Tragedy is a literary genre that addresses the sorrowful downfall of the protagonist. Often depicting a 'tragic hero' whose character flaws and/or extreme bad luck bring about their ruin. In recent texts however, writers often portray protagonists as being of social insignificance and removing the tragic flaw to suggest their complete powerlessness in the face of modern challenges. Overall however, most tragedies attempt to highlight questions of existence and the relationship between man and other forces of nature and the universe.
The blind Oedipus commending his children to the Gods - Bénigne Gagneraux 1784
Tragedies were a very popular form of drama for the ancient Greeks. During this time, tragedies involved protagonists who were powerful and influential, with fulfilling lives. During the course of the drama however, the protagonist's life was turned upside down and they often suffered the most extreme sorrow and agony. This fall from happiness to pain, high status to low, is essential to the tragedy genre because it makes the suffering more poignant and distressing.
In addition to this, Tragedy in literature often includes:
- A tragic flaw of the protagonist's - this weakness is often the reason for their downfall.
- Unhappy ending - often heartbreaking, some tragedies end in death, often in destruction and some in chaos.
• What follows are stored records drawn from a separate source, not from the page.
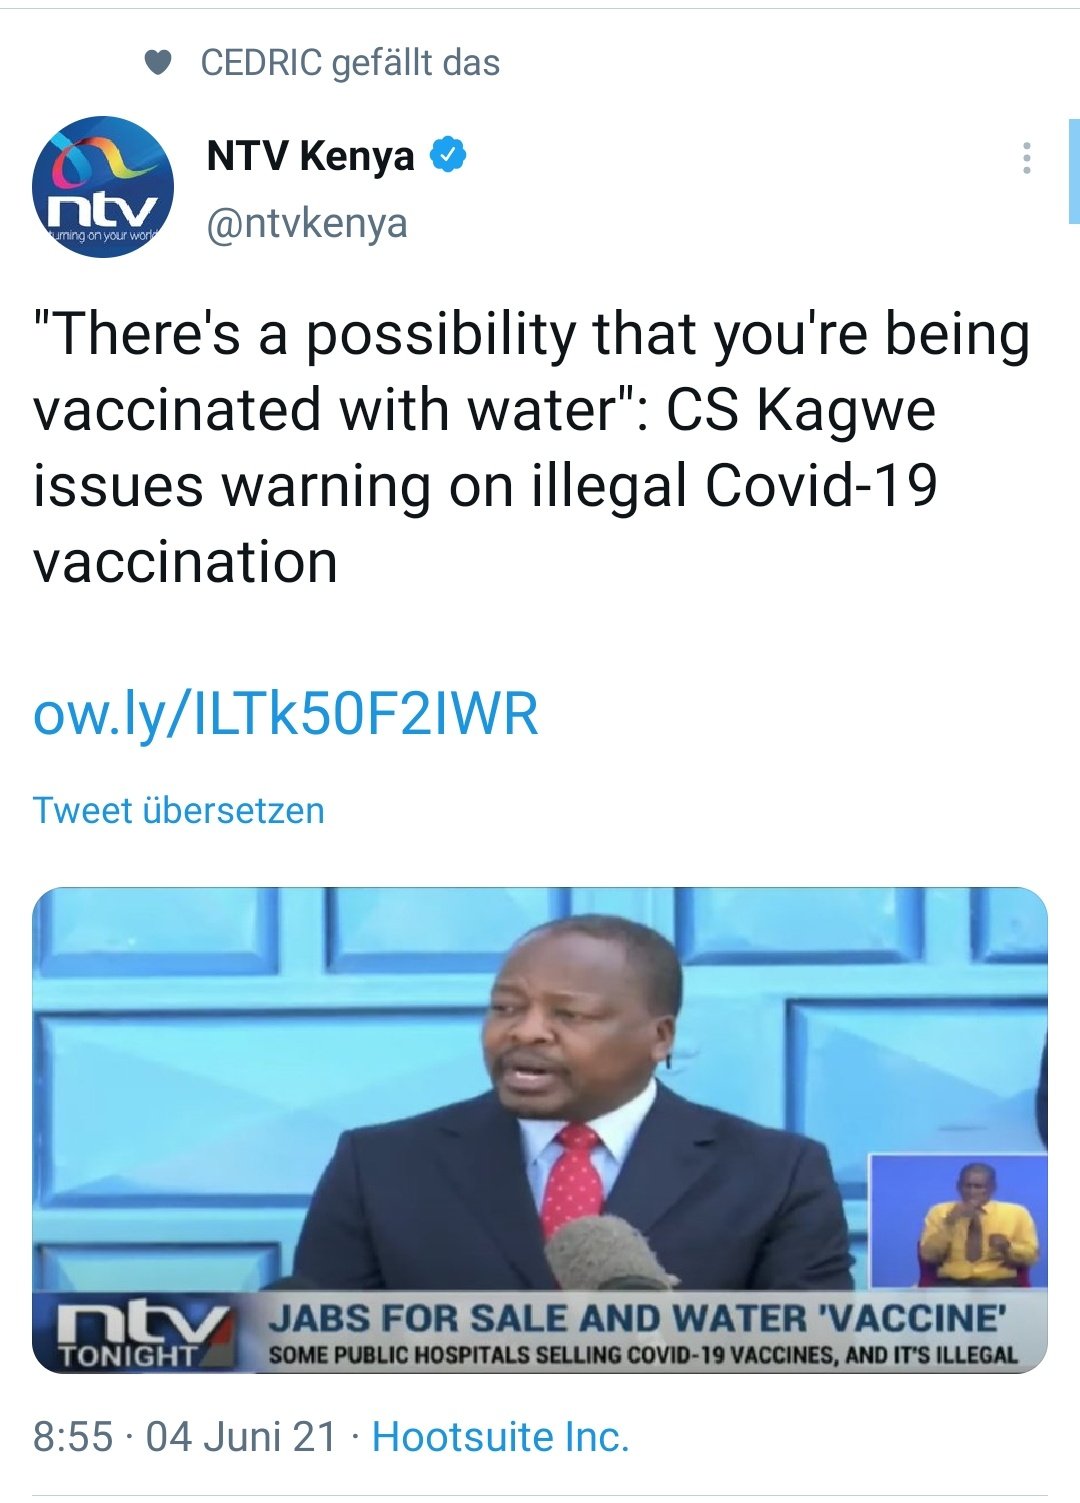Click the tweet text about CS Kagwe
1080x1503 pixels.
point(532,447)
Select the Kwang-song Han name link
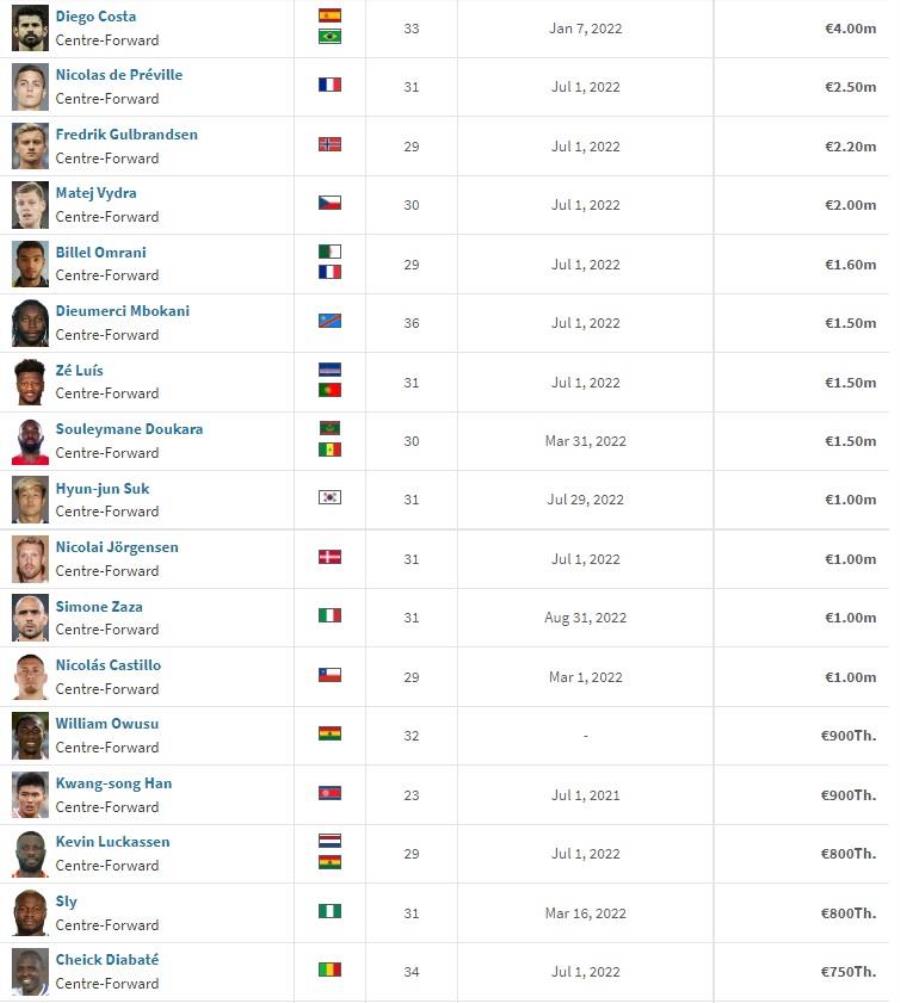 click(114, 783)
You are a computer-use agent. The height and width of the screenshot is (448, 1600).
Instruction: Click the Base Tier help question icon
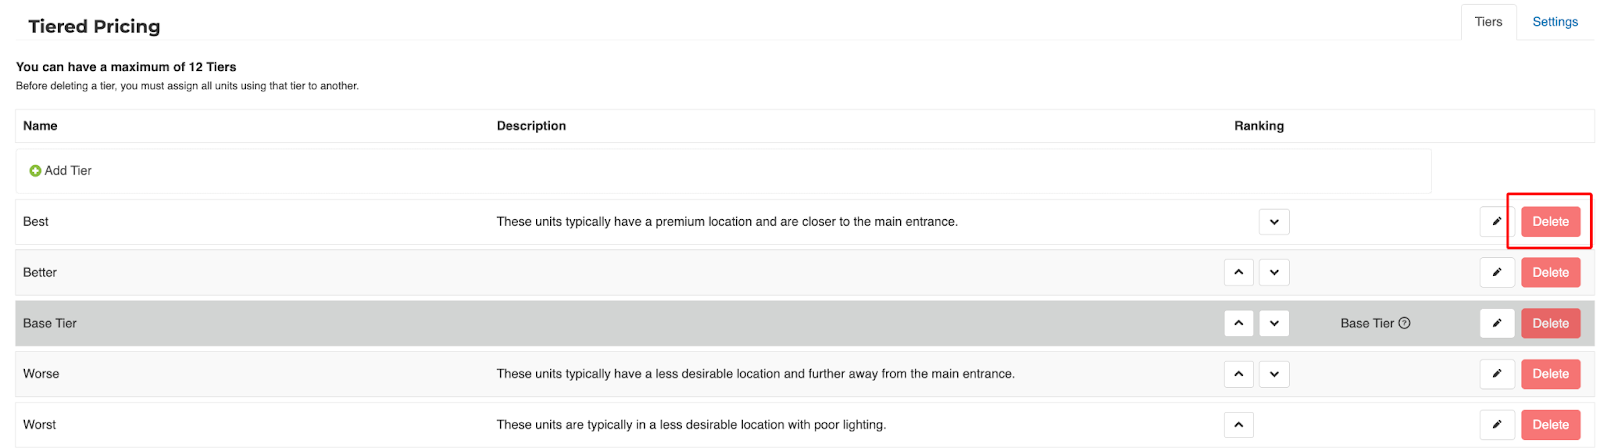(1404, 323)
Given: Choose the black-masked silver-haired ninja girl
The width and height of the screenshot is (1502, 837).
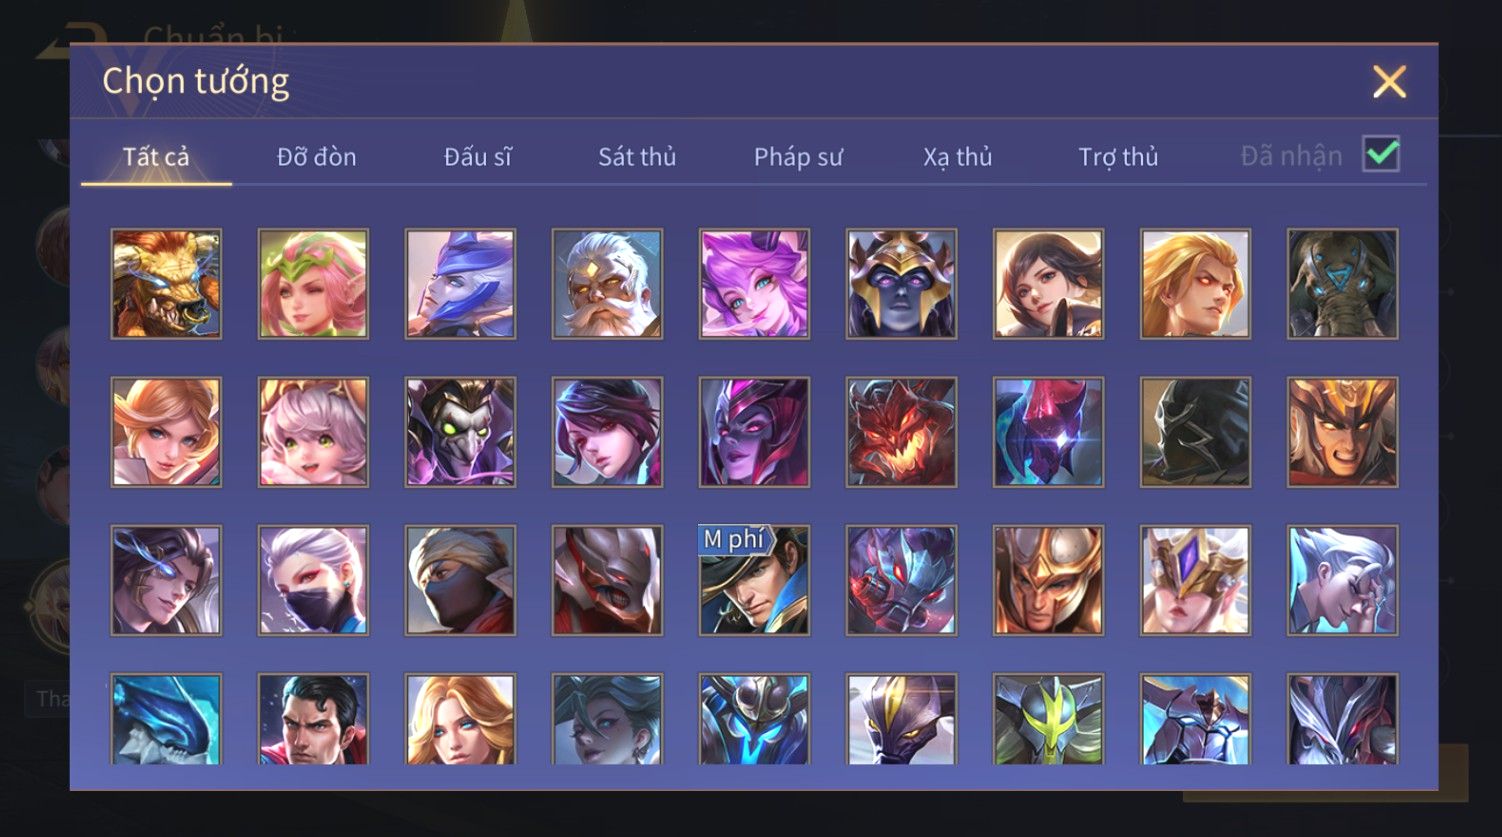Looking at the screenshot, I should (x=313, y=581).
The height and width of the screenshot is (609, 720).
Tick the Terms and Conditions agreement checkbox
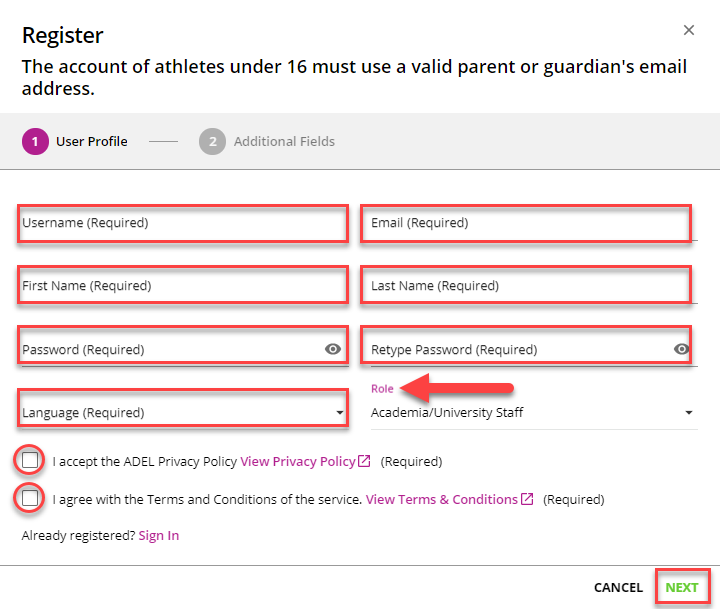30,498
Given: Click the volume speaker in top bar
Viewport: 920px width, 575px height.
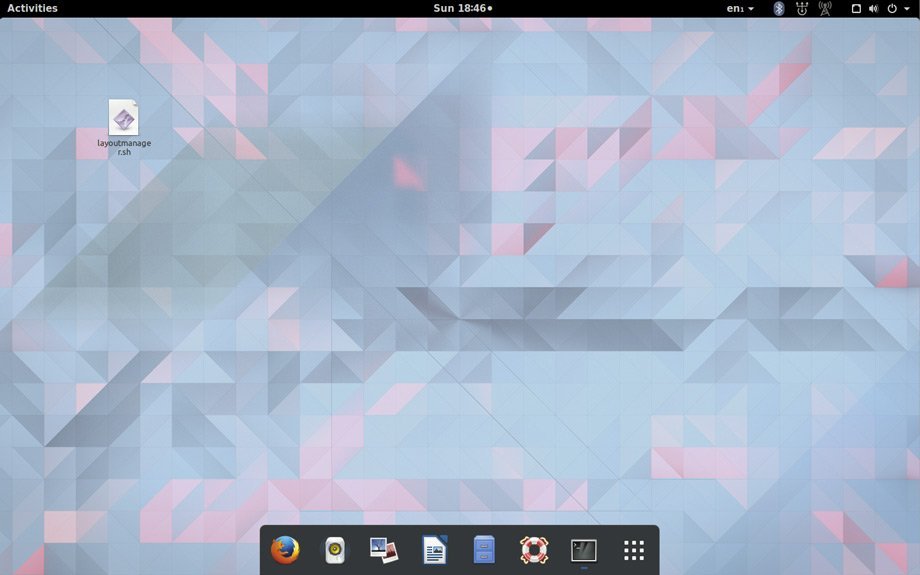Looking at the screenshot, I should point(873,8).
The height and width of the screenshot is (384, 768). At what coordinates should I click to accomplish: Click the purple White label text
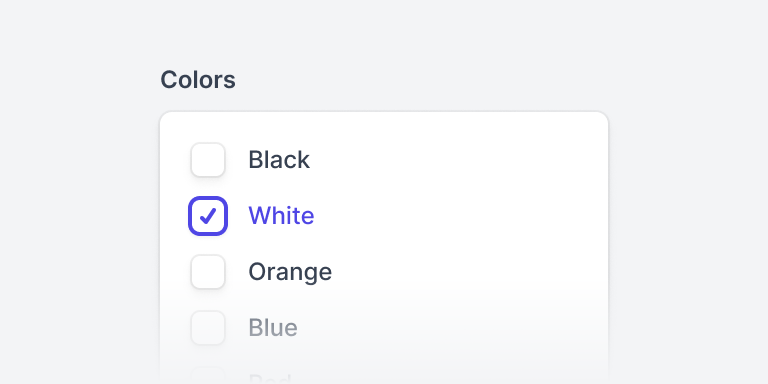click(281, 216)
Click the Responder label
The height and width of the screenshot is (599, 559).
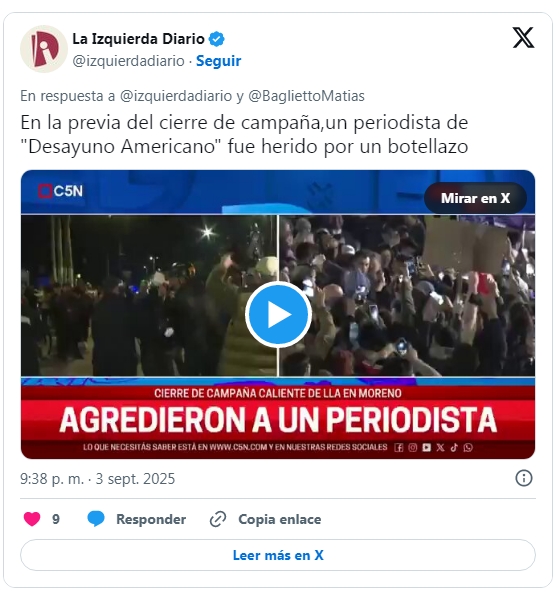[151, 519]
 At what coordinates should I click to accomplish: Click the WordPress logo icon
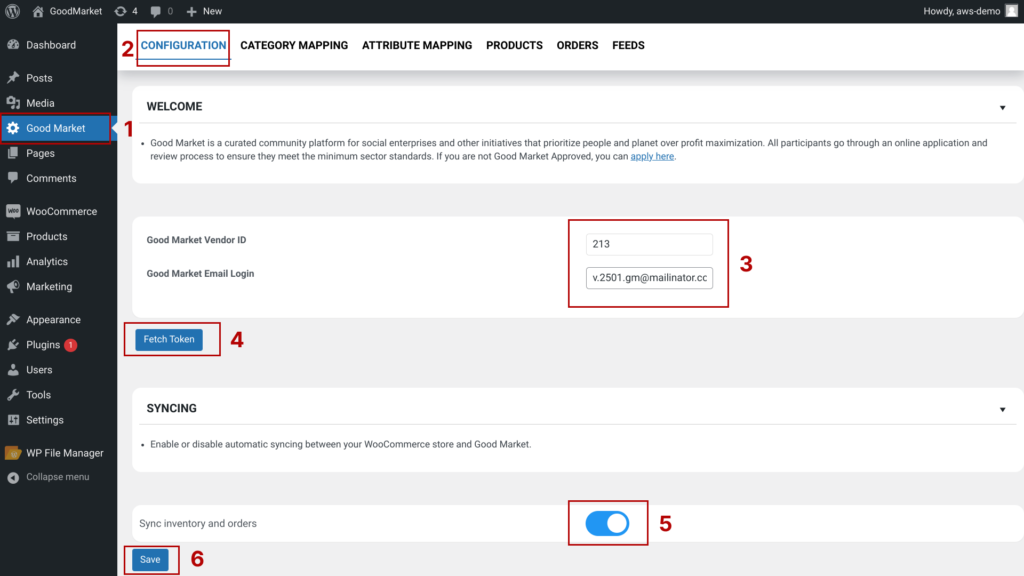(x=13, y=11)
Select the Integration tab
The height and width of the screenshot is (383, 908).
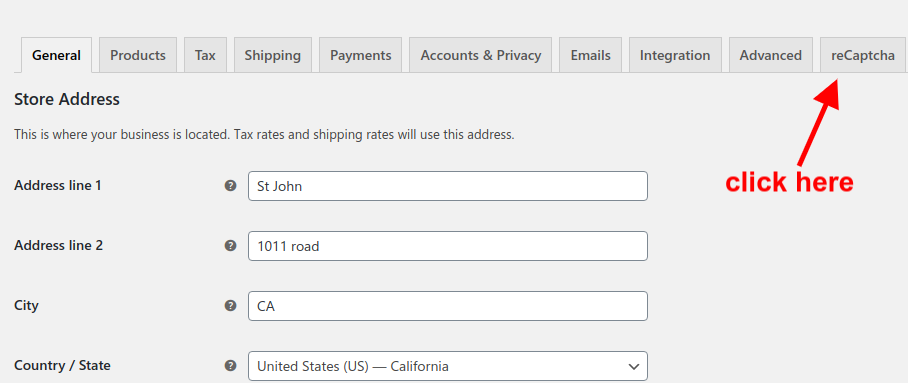pos(675,56)
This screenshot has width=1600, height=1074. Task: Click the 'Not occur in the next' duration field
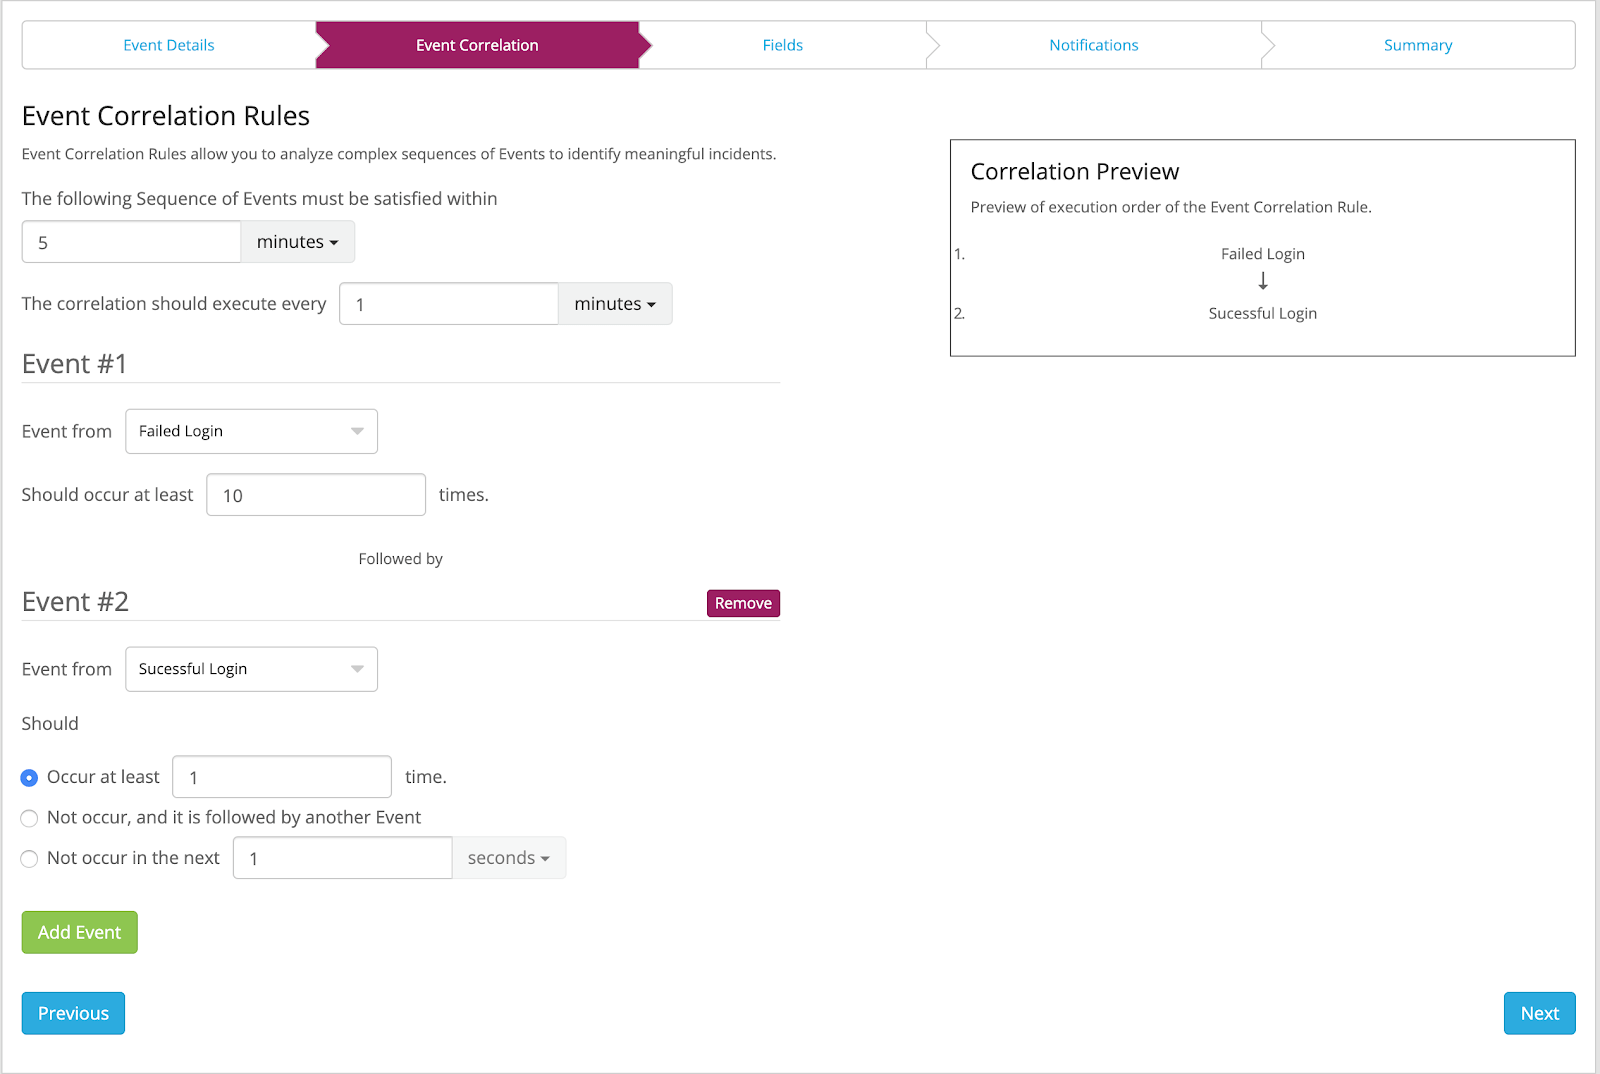(x=342, y=858)
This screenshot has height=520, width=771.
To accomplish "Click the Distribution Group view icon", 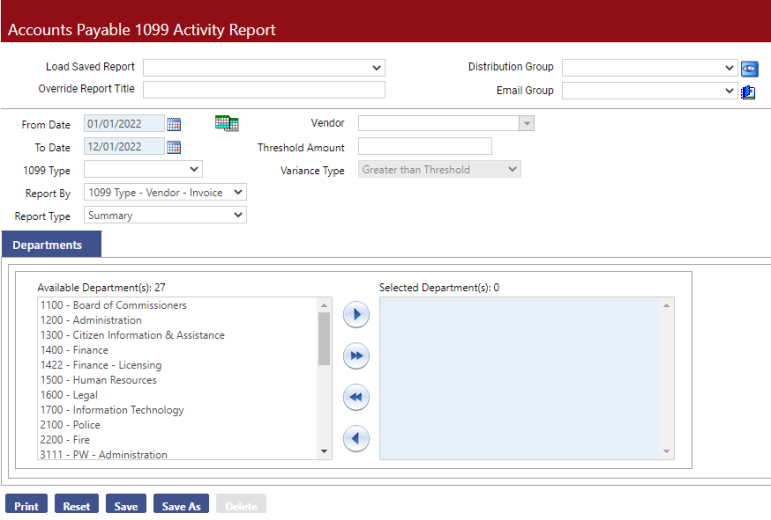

However, the protagonist almost always accepts responsibility for their actions and mistakes and fights for a larger cause. For the reader, this response leads to catharsis.
- Loss - the protagonist often loses almost everything due to their mistakes and great flaw.
- Catharsis - for the reader, seeing the character lose everything and accept responsibility for their actions, thus retaining their goodness often causes relief in the audience. A renewed hope for humanity.
- Isolation - in later examples, the protagonist is often depicted as becoming estranged from the world around them. For example, in Romeo and Juliet the two main protagonists slowly lose everyone else they were once close to. This isolation leads to the misunderstanding that causes both of their deaths.